## What is expected
The answer must be every entry, given again word for word.

## Material supplied
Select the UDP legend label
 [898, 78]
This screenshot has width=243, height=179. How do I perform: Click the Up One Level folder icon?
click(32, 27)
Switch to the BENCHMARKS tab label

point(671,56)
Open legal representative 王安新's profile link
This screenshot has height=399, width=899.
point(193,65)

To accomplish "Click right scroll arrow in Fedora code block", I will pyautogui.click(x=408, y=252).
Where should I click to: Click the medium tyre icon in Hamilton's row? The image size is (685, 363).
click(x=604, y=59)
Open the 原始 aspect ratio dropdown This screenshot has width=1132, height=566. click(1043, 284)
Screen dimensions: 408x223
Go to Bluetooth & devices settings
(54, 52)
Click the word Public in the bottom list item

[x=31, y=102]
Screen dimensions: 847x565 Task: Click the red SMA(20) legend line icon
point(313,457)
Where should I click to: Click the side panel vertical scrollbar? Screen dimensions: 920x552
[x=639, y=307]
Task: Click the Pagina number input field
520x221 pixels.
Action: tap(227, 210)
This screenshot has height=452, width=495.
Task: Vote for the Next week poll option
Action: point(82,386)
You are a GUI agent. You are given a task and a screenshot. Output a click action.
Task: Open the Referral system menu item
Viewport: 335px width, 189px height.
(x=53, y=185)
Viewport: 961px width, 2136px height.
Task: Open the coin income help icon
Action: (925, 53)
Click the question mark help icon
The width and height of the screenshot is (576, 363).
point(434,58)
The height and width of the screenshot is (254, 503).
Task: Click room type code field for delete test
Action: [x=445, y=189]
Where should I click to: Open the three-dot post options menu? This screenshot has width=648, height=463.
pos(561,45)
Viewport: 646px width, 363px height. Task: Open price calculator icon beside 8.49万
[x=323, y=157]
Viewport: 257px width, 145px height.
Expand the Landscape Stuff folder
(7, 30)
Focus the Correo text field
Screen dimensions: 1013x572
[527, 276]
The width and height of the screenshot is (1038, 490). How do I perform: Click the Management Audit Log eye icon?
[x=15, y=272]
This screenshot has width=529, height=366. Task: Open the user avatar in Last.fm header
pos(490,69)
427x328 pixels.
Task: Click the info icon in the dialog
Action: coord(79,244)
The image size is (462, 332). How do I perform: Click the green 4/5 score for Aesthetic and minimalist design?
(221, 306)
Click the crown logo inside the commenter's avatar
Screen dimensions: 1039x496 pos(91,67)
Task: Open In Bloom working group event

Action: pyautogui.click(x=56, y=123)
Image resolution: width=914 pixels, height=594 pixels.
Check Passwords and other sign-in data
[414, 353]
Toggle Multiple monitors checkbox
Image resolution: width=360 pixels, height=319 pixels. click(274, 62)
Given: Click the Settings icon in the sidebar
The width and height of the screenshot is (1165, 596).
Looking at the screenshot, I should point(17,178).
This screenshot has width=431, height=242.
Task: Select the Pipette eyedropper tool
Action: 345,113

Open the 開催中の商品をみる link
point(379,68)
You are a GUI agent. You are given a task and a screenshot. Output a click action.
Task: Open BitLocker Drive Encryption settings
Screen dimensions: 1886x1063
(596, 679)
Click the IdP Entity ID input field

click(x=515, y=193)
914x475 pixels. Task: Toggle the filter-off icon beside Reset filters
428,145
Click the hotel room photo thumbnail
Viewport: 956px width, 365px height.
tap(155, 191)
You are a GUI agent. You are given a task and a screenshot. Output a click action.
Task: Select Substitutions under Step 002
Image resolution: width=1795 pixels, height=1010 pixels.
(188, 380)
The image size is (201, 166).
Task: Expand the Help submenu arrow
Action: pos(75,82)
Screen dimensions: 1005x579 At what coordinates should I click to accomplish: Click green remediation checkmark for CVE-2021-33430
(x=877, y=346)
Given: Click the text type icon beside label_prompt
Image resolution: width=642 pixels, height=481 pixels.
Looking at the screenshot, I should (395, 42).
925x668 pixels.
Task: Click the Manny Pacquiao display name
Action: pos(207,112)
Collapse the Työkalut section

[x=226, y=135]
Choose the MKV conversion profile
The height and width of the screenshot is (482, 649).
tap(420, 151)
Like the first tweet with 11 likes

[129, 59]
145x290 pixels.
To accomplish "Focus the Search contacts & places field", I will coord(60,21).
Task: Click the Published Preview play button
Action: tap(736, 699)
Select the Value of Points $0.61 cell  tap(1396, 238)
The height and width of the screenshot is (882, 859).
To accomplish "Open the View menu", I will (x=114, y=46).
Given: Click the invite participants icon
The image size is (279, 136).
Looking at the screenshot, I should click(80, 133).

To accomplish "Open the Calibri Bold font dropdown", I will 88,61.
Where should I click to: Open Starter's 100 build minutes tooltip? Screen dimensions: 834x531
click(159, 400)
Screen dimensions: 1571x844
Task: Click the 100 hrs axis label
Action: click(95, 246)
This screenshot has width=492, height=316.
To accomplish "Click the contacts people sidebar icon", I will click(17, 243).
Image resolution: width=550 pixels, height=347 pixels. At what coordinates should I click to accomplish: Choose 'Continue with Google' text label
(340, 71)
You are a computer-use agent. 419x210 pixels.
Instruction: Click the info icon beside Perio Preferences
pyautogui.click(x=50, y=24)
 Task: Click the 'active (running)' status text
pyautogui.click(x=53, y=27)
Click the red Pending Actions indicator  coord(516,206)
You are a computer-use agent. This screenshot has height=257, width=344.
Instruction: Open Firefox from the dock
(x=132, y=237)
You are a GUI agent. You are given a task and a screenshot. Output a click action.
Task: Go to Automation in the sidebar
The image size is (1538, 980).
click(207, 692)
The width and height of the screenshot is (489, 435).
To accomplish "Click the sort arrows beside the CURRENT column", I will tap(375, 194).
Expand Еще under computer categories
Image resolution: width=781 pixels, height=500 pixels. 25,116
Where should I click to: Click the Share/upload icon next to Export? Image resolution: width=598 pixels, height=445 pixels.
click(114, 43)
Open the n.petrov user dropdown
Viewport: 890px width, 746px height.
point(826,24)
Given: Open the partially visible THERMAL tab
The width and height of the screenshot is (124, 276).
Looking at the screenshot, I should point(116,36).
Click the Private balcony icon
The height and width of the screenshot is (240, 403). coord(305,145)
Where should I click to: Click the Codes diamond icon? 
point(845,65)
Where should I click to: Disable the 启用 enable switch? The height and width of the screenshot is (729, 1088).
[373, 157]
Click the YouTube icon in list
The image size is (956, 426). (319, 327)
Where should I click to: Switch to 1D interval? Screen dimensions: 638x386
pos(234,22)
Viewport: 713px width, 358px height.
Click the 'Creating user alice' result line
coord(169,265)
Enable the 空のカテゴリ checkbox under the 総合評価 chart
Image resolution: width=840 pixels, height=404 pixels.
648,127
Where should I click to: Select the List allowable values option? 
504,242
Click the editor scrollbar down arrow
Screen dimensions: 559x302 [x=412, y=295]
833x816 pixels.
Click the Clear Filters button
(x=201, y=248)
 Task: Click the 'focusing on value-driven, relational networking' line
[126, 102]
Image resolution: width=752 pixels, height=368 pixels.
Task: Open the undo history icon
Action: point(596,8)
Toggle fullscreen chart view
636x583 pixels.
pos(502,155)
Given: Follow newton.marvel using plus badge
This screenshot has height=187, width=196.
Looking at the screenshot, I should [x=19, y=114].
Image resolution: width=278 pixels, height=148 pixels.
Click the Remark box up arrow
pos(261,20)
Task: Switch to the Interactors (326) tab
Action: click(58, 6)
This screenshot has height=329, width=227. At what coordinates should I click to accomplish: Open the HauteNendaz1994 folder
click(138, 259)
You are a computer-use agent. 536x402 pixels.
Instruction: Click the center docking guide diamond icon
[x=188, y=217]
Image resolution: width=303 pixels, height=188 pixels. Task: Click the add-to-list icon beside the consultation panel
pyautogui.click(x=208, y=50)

## Result of the exercise
Select the UDP legend label
 [898, 78]
This screenshot has width=243, height=179. How do I perform: Click the Up One Level folder icon?
click(32, 27)
Switch to the BENCHMARKS tab label

point(671,56)
Open legal representative 王安新's profile link
This screenshot has height=399, width=899.
point(193,65)

To accomplish "Click right scroll arrow in Fedora code block", I will pyautogui.click(x=408, y=252).
Where should I click to: Click the medium tyre icon in Hamilton's row? The image size is (685, 363).
click(x=604, y=59)
Open the 原始 aspect ratio dropdown This screenshot has width=1132, height=566. click(1043, 284)
Screen dimensions: 408x223
Go to Bluetooth & devices settings
(54, 52)
Click the word Public in the bottom list item

[x=31, y=102]
Screen dimensions: 847x565 Task: Click the red SMA(20) legend line icon
point(313,457)
Where should I click to: Click the side panel vertical scrollbar? Screen dimensions: 920x552
[x=639, y=307]
Task: Click the Pagina number input field
520x221 pixels.
Action: tap(227, 210)
This screenshot has height=452, width=495.
Task: Vote for the Next week poll option
Action: point(82,386)
You are a GUI agent. You are given a task and a screenshot. Output a click action.
Task: Open the Referral system menu item
Viewport: 335px width, 189px height.
(x=53, y=185)
Viewport: 961px width, 2136px height.
Task: Open the coin income help icon
Action: (925, 53)
Click the question mark help icon
The width and height of the screenshot is (576, 363).
point(434,58)
The height and width of the screenshot is (254, 503).
Task: Click room type code field for delete test
Action: [x=445, y=189]
Where should I click to: Open the three-dot post options menu? This screenshot has width=648, height=463.
pos(561,45)
Viewport: 646px width, 363px height. Task: Open price calculator icon beside 8.49万
[x=323, y=157]
Viewport: 257px width, 145px height.
Expand the Landscape Stuff folder
(7, 30)
Focus the Correo text field
Screen dimensions: 1013x572
[527, 276]
The width and height of the screenshot is (1038, 490). How do I perform: Click the Management Audit Log eye icon?
[x=15, y=272]
This screenshot has width=529, height=366. Task: Open the user avatar in Last.fm header
pos(490,69)
427x328 pixels.
Task: Click the info icon in the dialog
Action: coord(79,244)
The image size is (462, 332). How do I perform: Click the green 4/5 score for Aesthetic and minimalist design?
(221, 306)
Click the crown logo inside the commenter's avatar
Screen dimensions: 1039x496 pos(91,67)
Task: Open In Bloom working group event

Action: pyautogui.click(x=56, y=123)
Image resolution: width=914 pixels, height=594 pixels.
Check Passwords and other sign-in data
[414, 353]
Toggle Multiple monitors checkbox
Image resolution: width=360 pixels, height=319 pixels. click(274, 62)
Given: Click the Settings icon in the sidebar
The width and height of the screenshot is (1165, 596).
Looking at the screenshot, I should point(17,178).
This screenshot has width=431, height=242.
Task: Select the Pipette eyedropper tool
Action: 345,113

Open the 開催中の商品をみる link
point(379,68)
You are a GUI agent. You are given a task and a screenshot. Output a click action.
Task: Open BitLocker Drive Encryption settings
Screen dimensions: 1886x1063
(596, 679)
Click the IdP Entity ID input field

click(x=515, y=193)
914x475 pixels. Task: Toggle the filter-off icon beside Reset filters
428,145
Click the hotel room photo thumbnail
Viewport: 956px width, 365px height.
tap(155, 191)
You are a GUI agent. You are given a task and a screenshot. Output a click action.
Task: Select Substitutions under Step 002
Image resolution: width=1795 pixels, height=1010 pixels.
(188, 380)
The image size is (201, 166).
Task: Expand the Help submenu arrow
Action: pos(75,82)
Screen dimensions: 1005x579 At what coordinates should I click to accomplish: Click green remediation checkmark for CVE-2021-33430
(x=877, y=346)
Given: Click the text type icon beside label_prompt
Image resolution: width=642 pixels, height=481 pixels.
Looking at the screenshot, I should (395, 42).
925x668 pixels.
Task: Click the Manny Pacquiao display name
Action: pos(207,112)
Collapse the Työkalut section

[x=226, y=135]
Choose the MKV conversion profile
The height and width of the screenshot is (482, 649).
tap(420, 151)
Like the first tweet with 11 likes

[129, 59]
145x290 pixels.
To accomplish "Focus the Search contacts & places field", I will coord(60,21).
Task: Click the Published Preview play button
Action: tap(736, 699)
Select the Value of Points $0.61 cell  tap(1396, 238)
The height and width of the screenshot is (882, 859).
To accomplish "Open the View menu", I will (x=114, y=46).
Given: Click the invite participants icon
The image size is (279, 136).
Looking at the screenshot, I should click(80, 133).

To accomplish "Open the Calibri Bold font dropdown", I will 88,61.
Where should I click to: Open Starter's 100 build minutes tooltip? Screen dimensions: 834x531
click(159, 400)
Screen dimensions: 1571x844
Task: Click the 100 hrs axis label
Action: click(95, 246)
This screenshot has width=492, height=316.
To accomplish "Click the contacts people sidebar icon", I will click(17, 243).
Image resolution: width=550 pixels, height=347 pixels. At what coordinates should I click to accomplish: Choose 'Continue with Google' text label
(340, 71)
You are a computer-use agent. 419x210 pixels.
Instruction: Click the info icon beside Perio Preferences
pyautogui.click(x=50, y=24)
 Task: Click the 'active (running)' status text
pyautogui.click(x=53, y=27)
Click the red Pending Actions indicator  coord(516,206)
You are a computer-use agent. This screenshot has height=257, width=344.
Instruction: Open Firefox from the dock
(x=132, y=237)
You are a GUI agent. You are given a task and a screenshot. Output a click action.
Task: Go to Automation in the sidebar
The image size is (1538, 980).
click(207, 692)
The width and height of the screenshot is (489, 435).
To accomplish "Click the sort arrows beside the CURRENT column", I will tap(375, 194).
Expand Еще under computer categories
Image resolution: width=781 pixels, height=500 pixels. 25,116
Where should I click to: Click the Share/upload icon next to Export? Image resolution: width=598 pixels, height=445 pixels.
click(114, 43)
Open the n.petrov user dropdown
Viewport: 890px width, 746px height.
point(826,24)
Given: Open the partially visible THERMAL tab
The width and height of the screenshot is (124, 276).
Looking at the screenshot, I should point(116,36).
Click the Private balcony icon
The height and width of the screenshot is (240, 403). coord(305,145)
Where should I click to: Click the Codes diamond icon? 
point(845,65)
Where should I click to: Disable the 启用 enable switch? The height and width of the screenshot is (729, 1088).
[373, 157]
Click the YouTube icon in list
The image size is (956, 426). (319, 327)
Where should I click to: Switch to 1D interval? Screen dimensions: 638x386
pos(234,22)
Viewport: 713px width, 358px height.
Click the 'Creating user alice' result line
coord(169,265)
Enable the 空のカテゴリ checkbox under the 総合評価 chart
Image resolution: width=840 pixels, height=404 pixels.
648,127
Where should I click to: Select the List allowable values option? 
504,242
Click the editor scrollbar down arrow
Screen dimensions: 559x302 [x=412, y=295]
833x816 pixels.
Click the Clear Filters button
(x=201, y=248)
 Task: Click the 'focusing on value-driven, relational networking' line
[126, 102]
Image resolution: width=752 pixels, height=368 pixels.
Task: Open the undo history icon
Action: point(596,8)
Toggle fullscreen chart view
636x583 pixels.
pos(502,155)
Given: Follow newton.marvel using plus badge
This screenshot has height=187, width=196.
Looking at the screenshot, I should [x=19, y=114].
Image resolution: width=278 pixels, height=148 pixels.
Click the Remark box up arrow
pos(261,20)
Task: Switch to the Interactors (326) tab
Action: click(58, 6)
This screenshot has height=329, width=227. At what coordinates should I click to accomplish: Open the HauteNendaz1994 folder
click(138, 259)
You are a computer-use agent. 536x402 pixels.
Instruction: Click the center docking guide diamond icon
[x=188, y=217]
Image resolution: width=303 pixels, height=188 pixels. Task: Click the add-to-list icon beside the consultation panel
pyautogui.click(x=208, y=50)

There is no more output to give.